[[ Supplied material open ]]

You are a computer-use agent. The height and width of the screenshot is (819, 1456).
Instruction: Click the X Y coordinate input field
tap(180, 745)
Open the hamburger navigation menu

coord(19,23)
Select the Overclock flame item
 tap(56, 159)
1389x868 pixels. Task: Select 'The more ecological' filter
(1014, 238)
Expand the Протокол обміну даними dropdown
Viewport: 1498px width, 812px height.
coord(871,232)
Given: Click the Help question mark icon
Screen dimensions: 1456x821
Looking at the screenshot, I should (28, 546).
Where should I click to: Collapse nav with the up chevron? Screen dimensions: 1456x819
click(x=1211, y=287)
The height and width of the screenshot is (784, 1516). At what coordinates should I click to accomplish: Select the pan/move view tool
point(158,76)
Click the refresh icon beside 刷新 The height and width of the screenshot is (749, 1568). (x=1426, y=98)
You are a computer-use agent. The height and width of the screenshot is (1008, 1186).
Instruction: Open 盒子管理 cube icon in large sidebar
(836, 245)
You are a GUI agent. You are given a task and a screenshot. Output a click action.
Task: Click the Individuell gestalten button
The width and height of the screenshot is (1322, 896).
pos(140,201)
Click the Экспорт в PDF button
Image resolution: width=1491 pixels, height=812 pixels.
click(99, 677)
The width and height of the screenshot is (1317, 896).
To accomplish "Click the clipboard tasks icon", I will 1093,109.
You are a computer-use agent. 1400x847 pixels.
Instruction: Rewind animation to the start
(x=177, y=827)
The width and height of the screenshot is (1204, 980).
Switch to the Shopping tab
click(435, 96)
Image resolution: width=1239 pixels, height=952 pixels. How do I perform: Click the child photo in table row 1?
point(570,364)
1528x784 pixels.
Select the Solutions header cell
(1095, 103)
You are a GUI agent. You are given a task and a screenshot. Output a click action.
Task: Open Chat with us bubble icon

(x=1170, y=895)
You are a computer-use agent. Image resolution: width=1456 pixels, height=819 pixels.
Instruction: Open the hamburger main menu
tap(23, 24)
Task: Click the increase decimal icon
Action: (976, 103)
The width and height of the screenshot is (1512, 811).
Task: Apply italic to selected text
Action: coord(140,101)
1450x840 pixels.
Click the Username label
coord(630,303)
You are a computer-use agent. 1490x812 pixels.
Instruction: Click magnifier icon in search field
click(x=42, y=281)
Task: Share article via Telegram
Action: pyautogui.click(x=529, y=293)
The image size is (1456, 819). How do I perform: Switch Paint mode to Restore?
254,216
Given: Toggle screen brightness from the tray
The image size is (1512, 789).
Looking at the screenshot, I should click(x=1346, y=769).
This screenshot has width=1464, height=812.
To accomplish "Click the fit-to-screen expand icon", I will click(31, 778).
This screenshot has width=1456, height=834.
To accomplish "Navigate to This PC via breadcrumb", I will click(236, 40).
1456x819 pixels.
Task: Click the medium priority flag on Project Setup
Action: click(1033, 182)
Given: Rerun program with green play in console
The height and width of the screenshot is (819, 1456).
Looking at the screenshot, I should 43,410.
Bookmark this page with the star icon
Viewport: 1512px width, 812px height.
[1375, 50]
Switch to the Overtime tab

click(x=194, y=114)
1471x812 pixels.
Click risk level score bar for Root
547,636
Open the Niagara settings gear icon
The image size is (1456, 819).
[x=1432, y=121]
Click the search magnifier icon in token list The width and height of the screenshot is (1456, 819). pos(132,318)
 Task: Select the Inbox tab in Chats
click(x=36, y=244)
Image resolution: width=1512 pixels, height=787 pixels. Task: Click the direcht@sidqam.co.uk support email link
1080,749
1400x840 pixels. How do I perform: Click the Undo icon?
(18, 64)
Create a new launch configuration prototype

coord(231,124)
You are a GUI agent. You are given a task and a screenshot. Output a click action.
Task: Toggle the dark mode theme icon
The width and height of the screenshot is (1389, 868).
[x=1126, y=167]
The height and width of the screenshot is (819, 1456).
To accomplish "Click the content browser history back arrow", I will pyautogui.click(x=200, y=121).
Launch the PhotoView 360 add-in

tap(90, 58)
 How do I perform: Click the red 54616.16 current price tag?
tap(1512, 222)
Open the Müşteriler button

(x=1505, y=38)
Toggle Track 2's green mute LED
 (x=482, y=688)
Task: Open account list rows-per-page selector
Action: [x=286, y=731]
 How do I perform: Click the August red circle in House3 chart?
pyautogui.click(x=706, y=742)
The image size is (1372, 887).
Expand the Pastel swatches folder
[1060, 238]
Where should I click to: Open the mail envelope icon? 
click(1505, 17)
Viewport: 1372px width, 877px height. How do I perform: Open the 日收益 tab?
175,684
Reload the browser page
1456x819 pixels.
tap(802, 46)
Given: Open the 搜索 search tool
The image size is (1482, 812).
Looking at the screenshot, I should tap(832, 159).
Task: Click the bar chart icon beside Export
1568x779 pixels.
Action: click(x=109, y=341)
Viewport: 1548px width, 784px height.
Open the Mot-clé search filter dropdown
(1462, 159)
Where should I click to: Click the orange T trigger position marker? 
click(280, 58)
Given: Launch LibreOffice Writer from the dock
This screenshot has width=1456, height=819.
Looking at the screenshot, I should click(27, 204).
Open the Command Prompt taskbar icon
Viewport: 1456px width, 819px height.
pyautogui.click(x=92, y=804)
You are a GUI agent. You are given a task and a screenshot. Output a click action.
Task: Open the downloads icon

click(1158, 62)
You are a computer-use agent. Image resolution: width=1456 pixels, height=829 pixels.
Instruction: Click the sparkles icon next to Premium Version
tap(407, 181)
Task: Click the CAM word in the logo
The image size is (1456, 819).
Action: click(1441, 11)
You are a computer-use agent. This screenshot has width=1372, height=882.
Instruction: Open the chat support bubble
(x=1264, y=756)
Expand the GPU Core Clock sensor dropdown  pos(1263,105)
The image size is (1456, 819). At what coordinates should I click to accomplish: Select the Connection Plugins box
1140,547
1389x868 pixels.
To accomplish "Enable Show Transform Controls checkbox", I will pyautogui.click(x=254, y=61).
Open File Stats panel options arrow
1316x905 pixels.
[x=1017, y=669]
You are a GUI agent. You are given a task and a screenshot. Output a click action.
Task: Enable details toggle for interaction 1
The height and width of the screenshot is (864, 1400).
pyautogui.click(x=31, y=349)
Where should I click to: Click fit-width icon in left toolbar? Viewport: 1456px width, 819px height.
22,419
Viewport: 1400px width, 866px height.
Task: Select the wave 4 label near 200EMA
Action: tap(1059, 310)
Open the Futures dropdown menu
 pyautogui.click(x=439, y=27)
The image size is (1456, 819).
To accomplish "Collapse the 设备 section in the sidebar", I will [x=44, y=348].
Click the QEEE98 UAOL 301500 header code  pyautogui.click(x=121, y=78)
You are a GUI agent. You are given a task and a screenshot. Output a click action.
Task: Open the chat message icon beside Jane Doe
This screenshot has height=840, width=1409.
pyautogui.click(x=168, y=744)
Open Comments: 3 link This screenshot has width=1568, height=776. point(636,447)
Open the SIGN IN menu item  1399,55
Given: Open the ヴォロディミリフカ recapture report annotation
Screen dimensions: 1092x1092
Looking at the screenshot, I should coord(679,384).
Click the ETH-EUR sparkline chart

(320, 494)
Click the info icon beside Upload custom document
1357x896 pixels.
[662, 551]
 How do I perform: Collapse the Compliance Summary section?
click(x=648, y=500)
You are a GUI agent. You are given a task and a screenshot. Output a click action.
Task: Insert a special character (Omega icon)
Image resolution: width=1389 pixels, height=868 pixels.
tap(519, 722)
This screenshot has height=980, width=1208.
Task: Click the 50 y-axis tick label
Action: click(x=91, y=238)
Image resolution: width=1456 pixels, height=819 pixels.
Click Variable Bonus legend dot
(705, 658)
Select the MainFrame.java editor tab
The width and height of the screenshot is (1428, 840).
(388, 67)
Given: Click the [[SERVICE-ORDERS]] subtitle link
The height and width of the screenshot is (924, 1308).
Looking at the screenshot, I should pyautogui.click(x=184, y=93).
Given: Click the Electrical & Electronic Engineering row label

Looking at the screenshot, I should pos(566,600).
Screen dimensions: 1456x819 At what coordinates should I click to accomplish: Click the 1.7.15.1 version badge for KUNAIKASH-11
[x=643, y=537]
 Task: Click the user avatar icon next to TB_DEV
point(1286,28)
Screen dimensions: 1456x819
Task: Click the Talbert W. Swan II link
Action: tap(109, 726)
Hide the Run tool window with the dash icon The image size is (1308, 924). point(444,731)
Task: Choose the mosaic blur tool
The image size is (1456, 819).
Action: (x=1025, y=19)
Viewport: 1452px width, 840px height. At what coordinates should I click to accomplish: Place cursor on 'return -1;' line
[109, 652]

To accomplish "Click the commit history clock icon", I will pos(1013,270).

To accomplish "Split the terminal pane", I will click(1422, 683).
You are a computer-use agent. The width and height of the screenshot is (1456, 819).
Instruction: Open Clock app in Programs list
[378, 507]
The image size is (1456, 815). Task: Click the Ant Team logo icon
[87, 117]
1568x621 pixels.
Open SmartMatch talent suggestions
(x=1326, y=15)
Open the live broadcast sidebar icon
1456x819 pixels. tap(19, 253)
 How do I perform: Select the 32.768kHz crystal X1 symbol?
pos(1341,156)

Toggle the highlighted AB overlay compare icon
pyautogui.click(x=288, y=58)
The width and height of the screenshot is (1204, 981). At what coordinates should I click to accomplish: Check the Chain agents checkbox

[[ Supplied material closed ]]

Action item:
Reproduce exactly every line that sits between the start of the entries and the line bearing "Given: Click the Help question mark icon", counting both of those lines.

Answer to the problem:
You are a computer-use agent. The height and width of the screenshot is (819, 1456).
Instruction: Click the X Y coordinate input field
tap(180, 745)
Open the hamburger navigation menu

coord(19,23)
Select the Overclock flame item
 tap(56, 159)
1389x868 pixels. Task: Select 'The more ecological' filter
(1014, 238)
Expand the Протокол обміну даними dropdown
Viewport: 1498px width, 812px height.
coord(871,232)
Given: Click the Help question mark icon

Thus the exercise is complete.